It's a post-shutdown potpourri: facts and statements emerging the morning after. The latest, leading with President Obama's 11am comments:
- Obama recaps: "Let's be clear: there are no winners here. The American people are completely fed up with Washington. There was no economic rationale for all of this. Probably nothing has done more damage to America's credibility in the world than the spectacle we've seen these past several weeks. It's encouraged our enemies ... and it's depressed our friends. The good news is we'll bounce back from this, we always do."
- What's next: [There are] "three places where I believe we can make progress right now ... Pursue a balanced approach to a responsible budget ... finish the job of fixing our broken immigration system," and pass a farm bill. "We can get them done by the end of the year. There's no good reason why we can't govern responsibly despite our differences without lurching from manufactured crisis to manufactured crisis."

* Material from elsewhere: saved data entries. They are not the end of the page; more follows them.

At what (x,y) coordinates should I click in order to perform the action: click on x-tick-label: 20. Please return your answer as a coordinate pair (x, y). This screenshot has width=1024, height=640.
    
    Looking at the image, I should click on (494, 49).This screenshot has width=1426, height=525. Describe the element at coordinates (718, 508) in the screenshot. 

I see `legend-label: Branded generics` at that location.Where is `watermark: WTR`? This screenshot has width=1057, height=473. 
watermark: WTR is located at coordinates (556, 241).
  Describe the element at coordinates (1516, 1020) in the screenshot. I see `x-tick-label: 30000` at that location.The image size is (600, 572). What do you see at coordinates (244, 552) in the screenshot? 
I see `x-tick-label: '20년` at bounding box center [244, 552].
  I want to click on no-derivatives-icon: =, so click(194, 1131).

- Lastly: "I've got a simple message for all the dedicated and patriotic federal workers who either worked without pay or were forced off the job these last few weeks. Thank you. Thanks for your service. Welcome back. What you do is important. It matters."
- McCain lost his mama: In an interview with CNN this morning, the Arizona Republican made two bold statements. One, he promised no more shutdowns, ever. "We're not going to go through the shutdown again. People have been too traumatized by it. There's too much damage ... we're not going to shut down the government again. I guarantee it." Second, that old line about losing all your support but that of your family and your employees? How bad has it gotten for the GOP? "Well, I got a call from my mother who's 101," he said, joking he has "even lost my mother."
- Ouch: Standard & Poor's initial analysis puts the cost of the 16-day shutdown to the economy at $24 billion. It also revises projected GDP growth from 3% to 2.4%, reports CNNMoney.
- Rest easy, animal lovers: As of 10:36am, the National Zoo's Panda cam is back up, reports the Washington Post.